Tsahal a déclaré qu’il avait prévu de discuter la question de la conscription des Haredi avec Gantz « dans les prochains jours ».

En décembre dernier, la chaîne publique Kan a révélé que Tsahal avait présenté pendant des années de fausses statistiques au gouvernement et au public sur la conscription haredi. Une enquête interne, conduite par un général récemment parti à la retraite, a mis en évidence que le service des ressources humaines en charge des données avait été très négligente, que les bases de données sur lesquelles Tsahal s’appuyait étaient inexactes et que les responsables du dossier ignoré tout cela.

Des soldats juifs religieux participent à une cérémonie de prestation de serment, le 26 mai 2012. (Miriam Alster/FLASH90)

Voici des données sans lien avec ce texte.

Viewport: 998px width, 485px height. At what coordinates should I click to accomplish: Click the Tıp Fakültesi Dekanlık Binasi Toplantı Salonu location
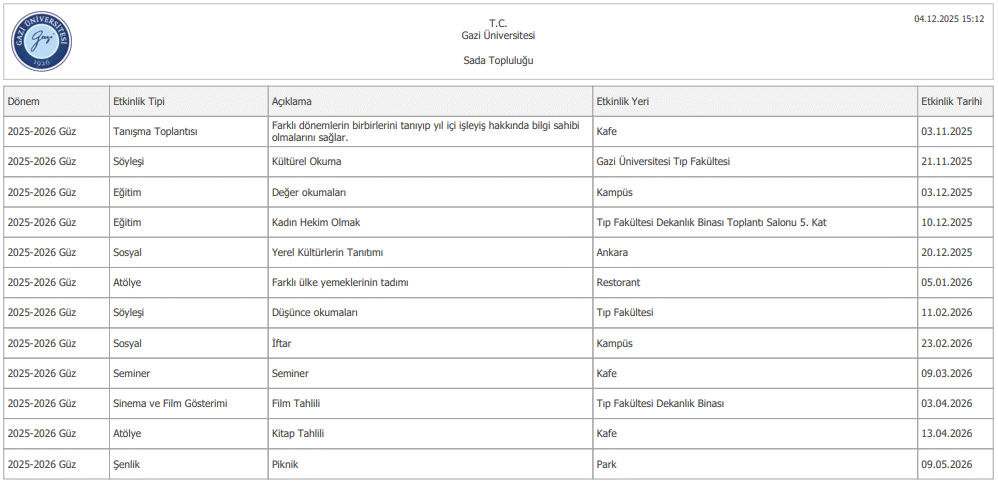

Il y a également eu des confusions pour savoir qui est considéré comme ultra-orthodoxe en terme d’engagement militaire. En 2014, pour éviter cette incertitude, le gouvernement avait statué que tout individu ayant étudié dans une institution haredi reconnue pendant deux ans serait considéré comme ultra-orthodoxe.

Dans son communiqué de mardi, Tsahal a indiqué que son incapacité actuelle à vérifier l’exactitude des chiffres venait du fait que les données utilisées proviennent du système éducatif, qui n’est pas sous son contrôle.

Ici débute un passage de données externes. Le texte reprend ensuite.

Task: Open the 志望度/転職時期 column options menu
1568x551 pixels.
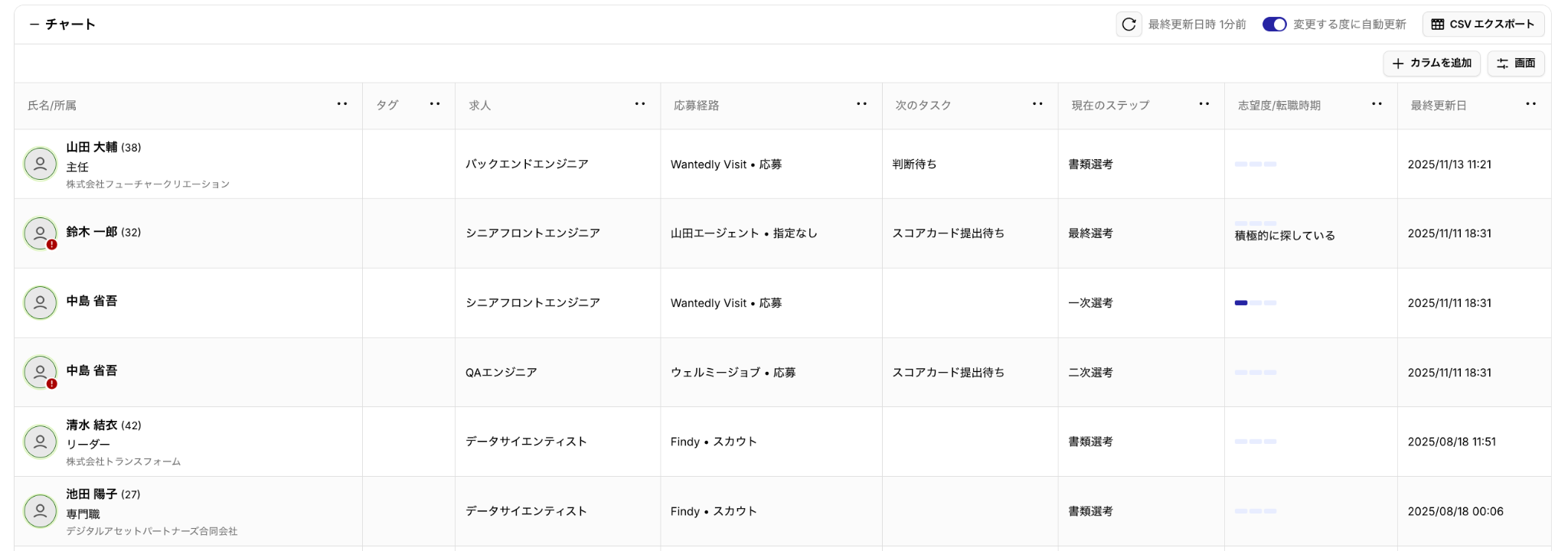Action: 1377,105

« L’incapacité d’assurer la précision des chiffres provient principalement du fait que la majorité des données est liée aux études effectuées avant la conscription, et ces données ne sont pas en possession de Tsahal mais elles sont données par des officiels du gouvernement, ce qui explique pourquoi Tsahal ne peut pas vérifier leur exactitude », a indiqué l’armée.

L’impasse politique d’un an et demi en Israël, résolue le mois dernier, était en partie due à la question de la conscription des étudiants de yeshiva.

Le ministre de la Défense, Avigdor Liberman, est reçu par le ministre de la Santé, Yaakov Litzman (à gauche), lors d’un repas pour célébrer la naissance du petit-fils de Litzman, le 18 juin 2017. (Shlomi Cohen/FLASH90)

En mai de l’année dernière, moins de deux mois après que les électeurs ont semblé donner à Netanyahu un mandat pour former un nouveau gouvernement, les négociations de coalition sont échoué. Le point d’achoppement était la dernière version du projet de loi régulant la conscription d’hommes ultra-orthodoxes.

Des partis ultra-orthodoxes voulaient assouplir le texte de loi, alors qu’Avigdor Liberman, chef du parti de droite laïc Yisrael Beytenu, a insisté pour dire qu’il ne rejoindrait par le gouvernement à moins que la loi ne soit pas passée sous sa forme actuelle.

Le projet de conscription rédigé par le ministère de la Défense aurait fixé des objectifs annuels minimum pour la conscription ultra-orthodoxe qui, s’ils n’étaient pas atteints, entraîneraient des sanctions financières sur les yeshiva où les élèves étudient. Dans le même temps, elle aurait formalisé l’exemption pour l’écrasante majorité des étudiants de yeshiva.

La prochaine version de projet de loi devrait être adoucie, étant donné que l’actuel gouvernement de coalition dépend encore du soutien des partis ultra-orthodoxes. Ces derniers ont menacé, dans le passé, de quitter la coalition si des modifications importantes n’étaient pas apportées au texte.